### Work to be completed
Repeat the data that follows exactly, starting at the line with "Viewport: 706px width, 1568px height." and ending at the line with "This screenshot has height=641, width=1498.", and leave out every picture.

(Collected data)
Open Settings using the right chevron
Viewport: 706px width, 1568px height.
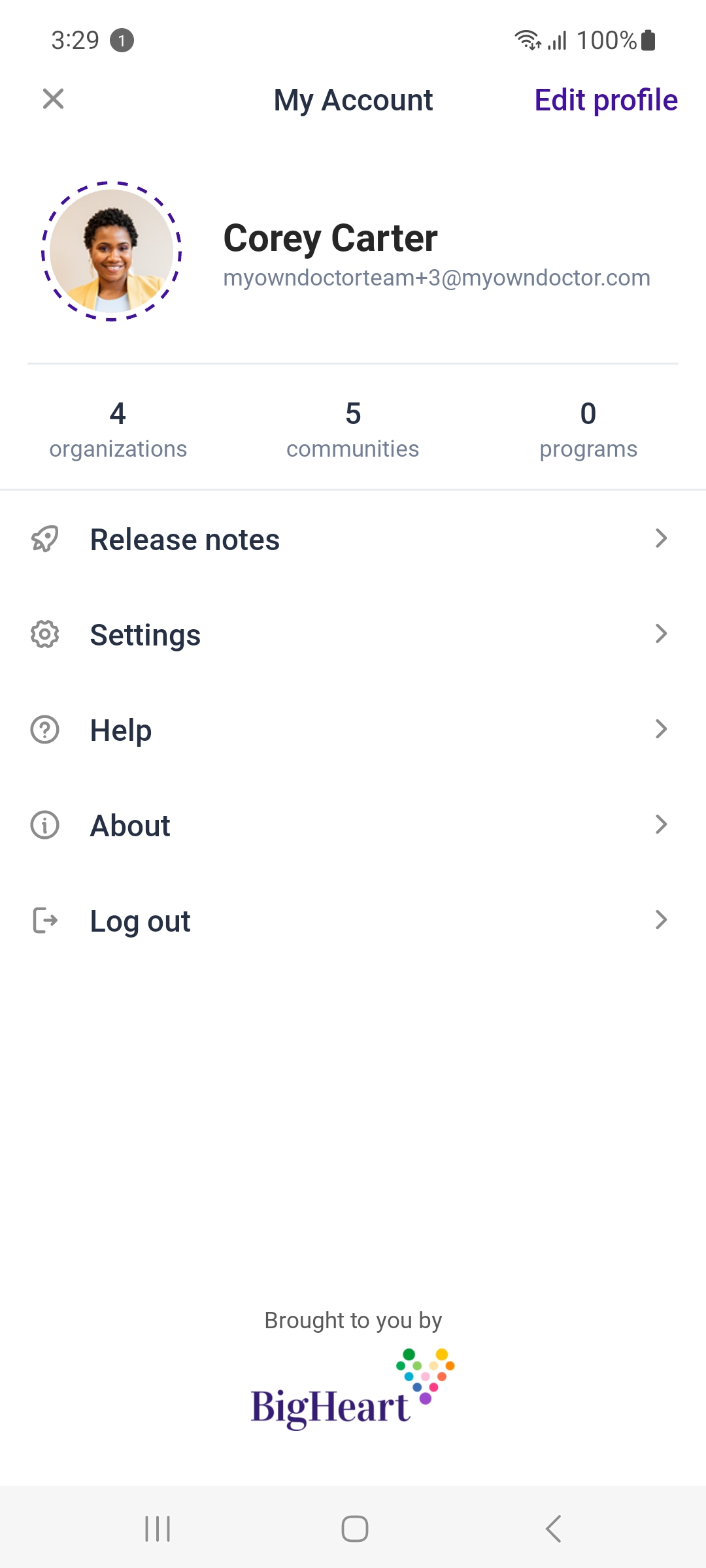[x=661, y=634]
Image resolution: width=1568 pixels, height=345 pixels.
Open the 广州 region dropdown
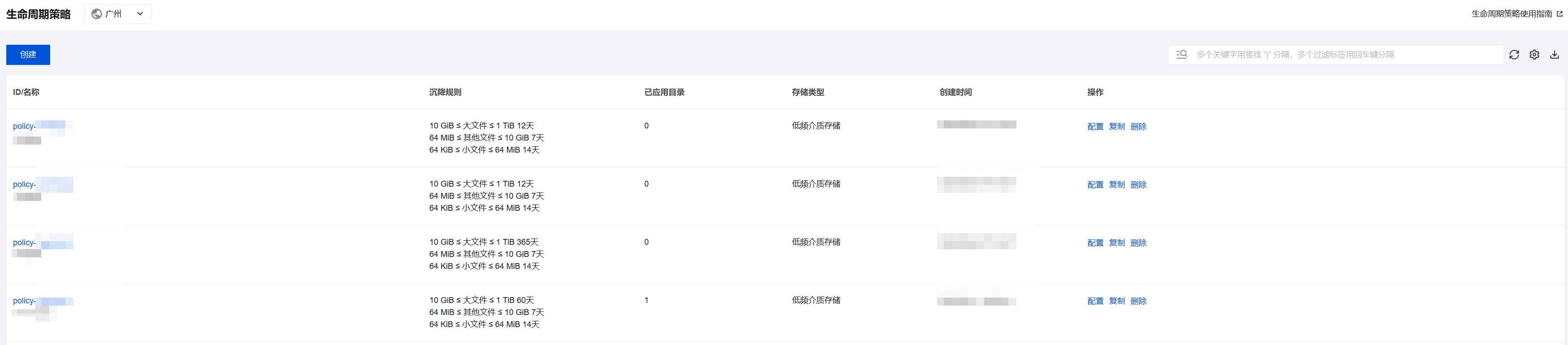click(118, 14)
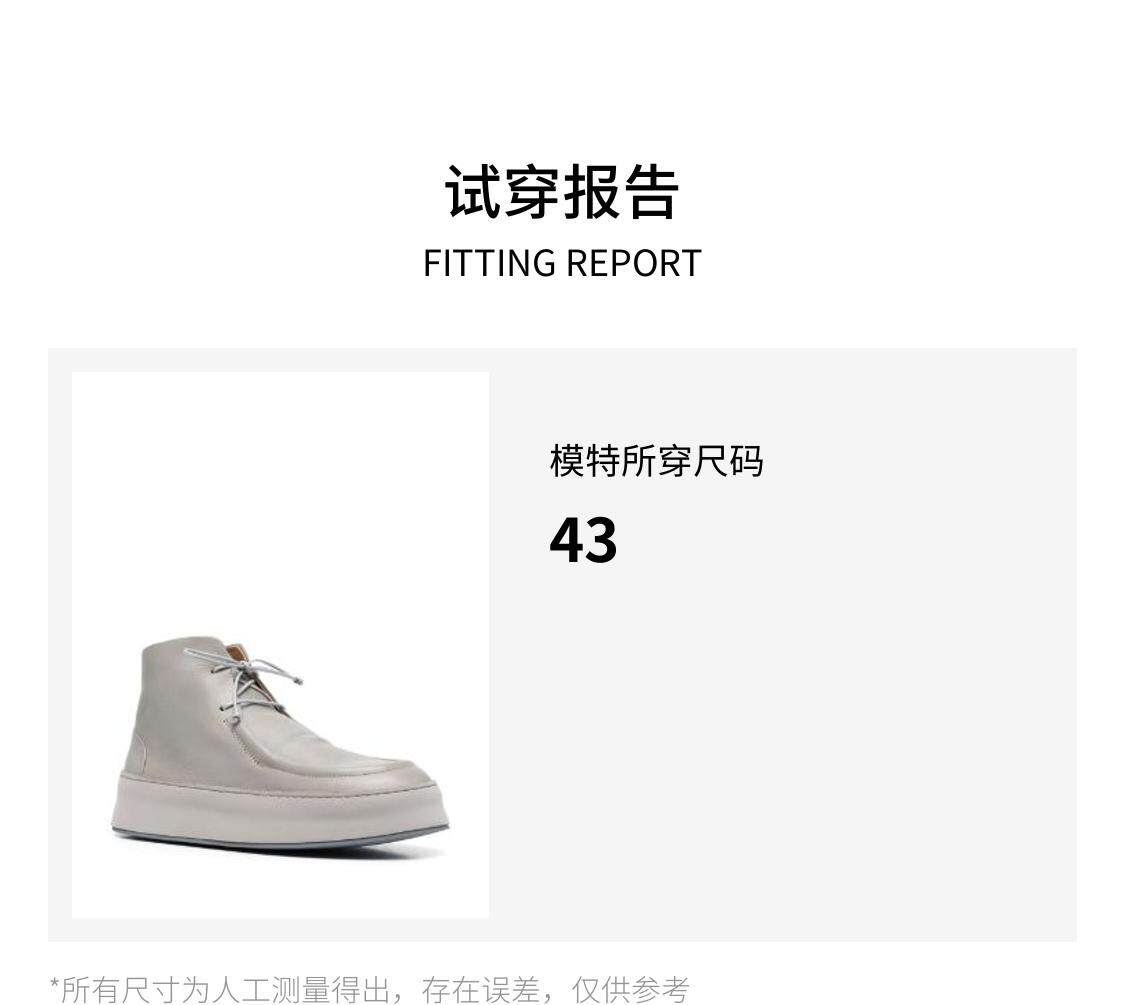Click the 模特所穿尺码 label
Image resolution: width=1125 pixels, height=1005 pixels.
656,461
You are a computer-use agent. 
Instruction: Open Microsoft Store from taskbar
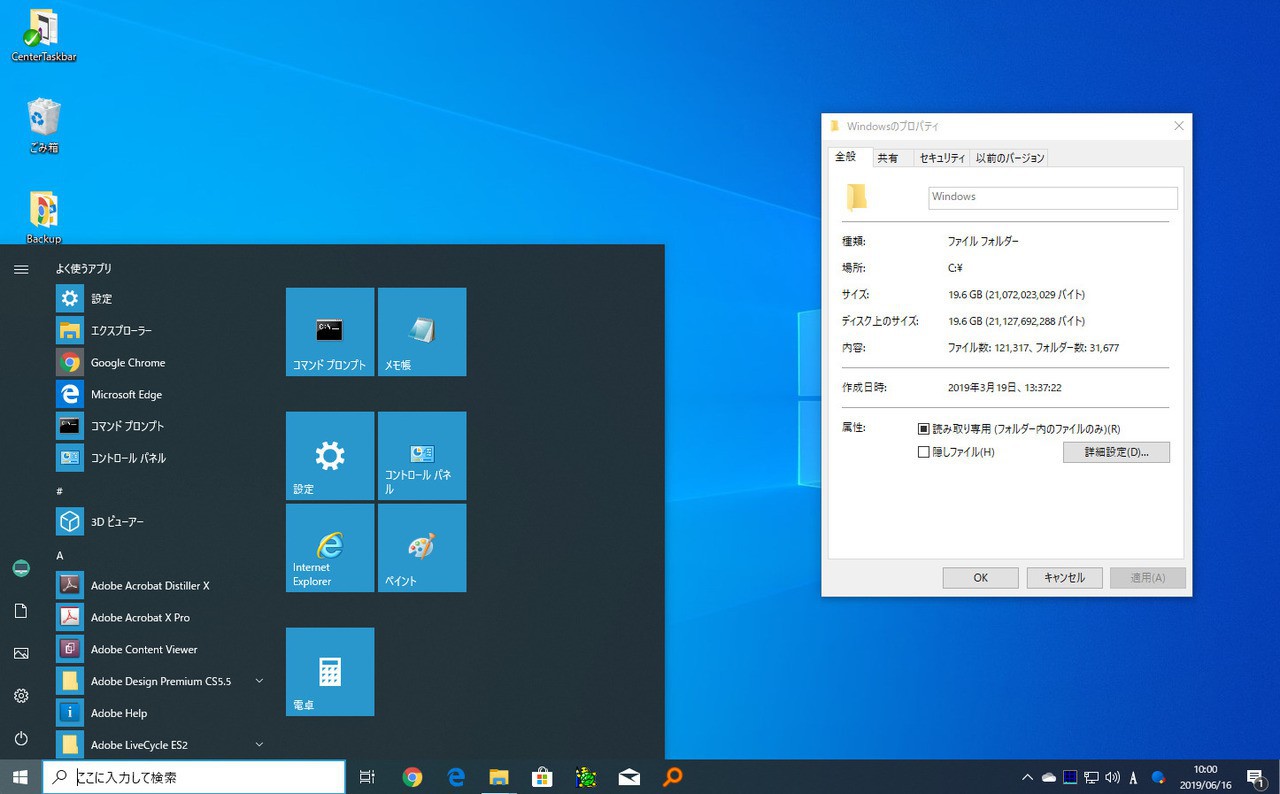542,777
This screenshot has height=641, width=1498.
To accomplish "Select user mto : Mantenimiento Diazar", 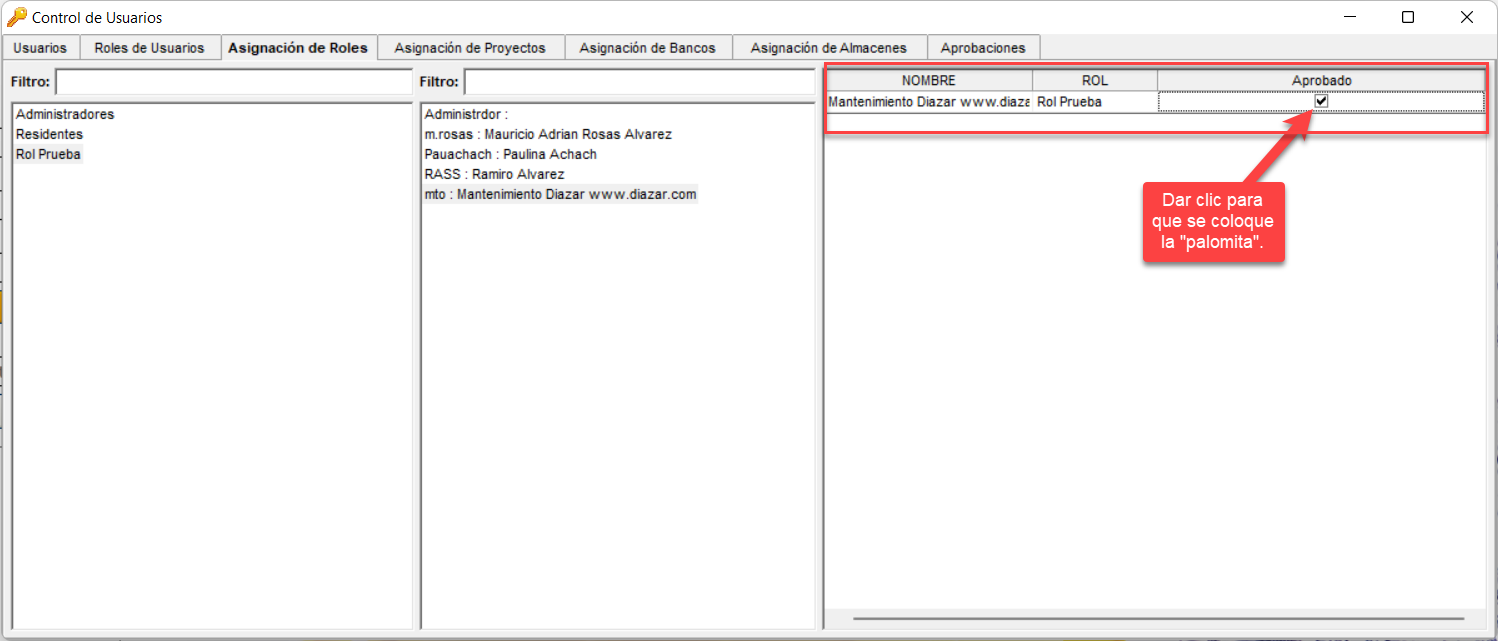I will pyautogui.click(x=562, y=193).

### Task response
Viewport: 706px width, 1568px height.
[x=661, y=634]
Image resolution: width=1568 pixels, height=345 pixels.
Open the 广州 region dropdown
click(118, 14)
Click the 模特所穿尺码 label
Image resolution: width=1125 pixels, height=1005 pixels.
656,461
You are a computer-use agent. 
Instruction: Open Microsoft Store from taskbar
542,777
This screenshot has height=641, width=1498.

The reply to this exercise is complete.